Please reproduce, word for word, everything in the Dvigubskii biography from "Born Feb. 24" down to "Kashira. Russian naturalist.".

SELECTED PASSAGE —
=== Section Start ===
Dvigubskii, Ivan Alekseevich

Dvigubskii, Ivan Alekseevich

 

Born Feb. 24 (Mar. 7), 1771 (according to other data 1772), in Korocha, in present-day Kursk Oblast; died Dec. 30, 1839 (Jan. 11, 1840), in Kashira. Russian naturalist.

Dvigubskii graduated from Moscow University (1796), where he became a junior scientific assistant in 1798 and a professor in 1807 and was rector during 1826–33. In 1802 he received the degree of doctor of medicine for research on the fauna of the Moscow area. In 1805 he traveled through southern Russia and gathered rich collections of insects and plants, which he gave to Moscow University. (In 1812, during the Moscow fire, the collections were destroyed.) He compiled the first guide in the Russian language to the wild flora of Moscow Province (1828) and a guide to predominantly domestic medicinal plants (in four parts, 1828–34). Dvigubskii was the first to attempt a complete description of Russian fauna (1817–18), and he compiled an encyclopedia of practical information on agriculture and domestic science (in 12 volumes, 1836–40). In 1807–08, Dvigubskii compiled and published the first Russian textbook on technology, in which he set forth the state of the chemical industry at the beginning of the 19th century. He also wrote one of the first Russian physics textbooks (1808, 3rd ed., parts 1–2, 1824–25).

REFERENCE

Russkie botaniki: Biografo-bibliograficheskii slovar’, vol. 3. Compiled by S. Iu. Lipshits. Moscow, 1950.
=== Section End ===
SOURCE MATERIAL —
=== Section Start ===
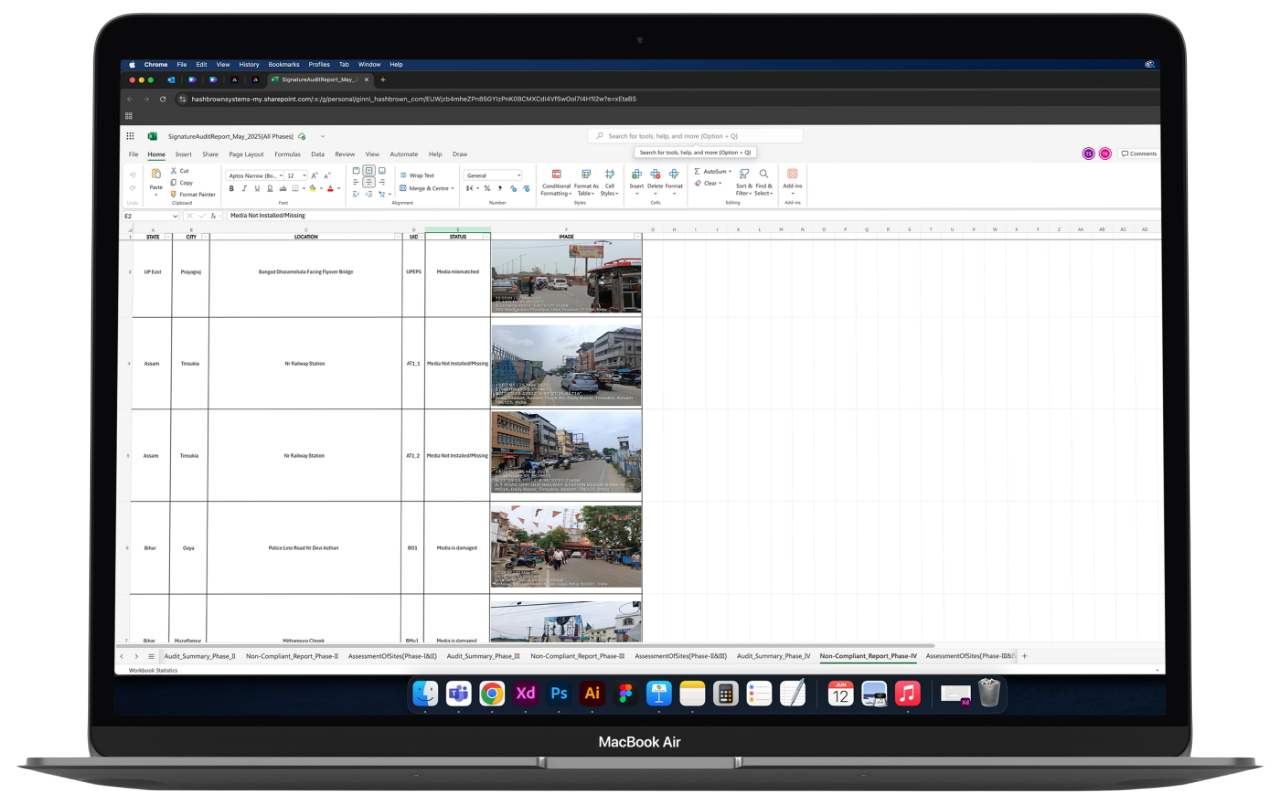The height and width of the screenshot is (810, 1280).
Task: Toggle Bold formatting
Action: pos(231,188)
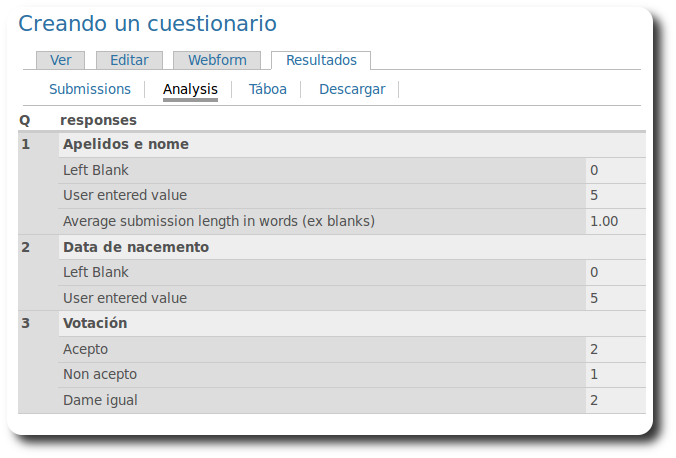The image size is (676, 458).
Task: Open the Descargar download link
Action: tap(352, 89)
=== Section End ===
RESULT OF THE TASK —
Born Feb. 24 (Mar. 7), 1771 (according to other data 1772), in Korocha, in present-day Kursk Oblast; died Dec. 30, 1839 (Jan. 11, 1840), in Kashira. Russian naturalist.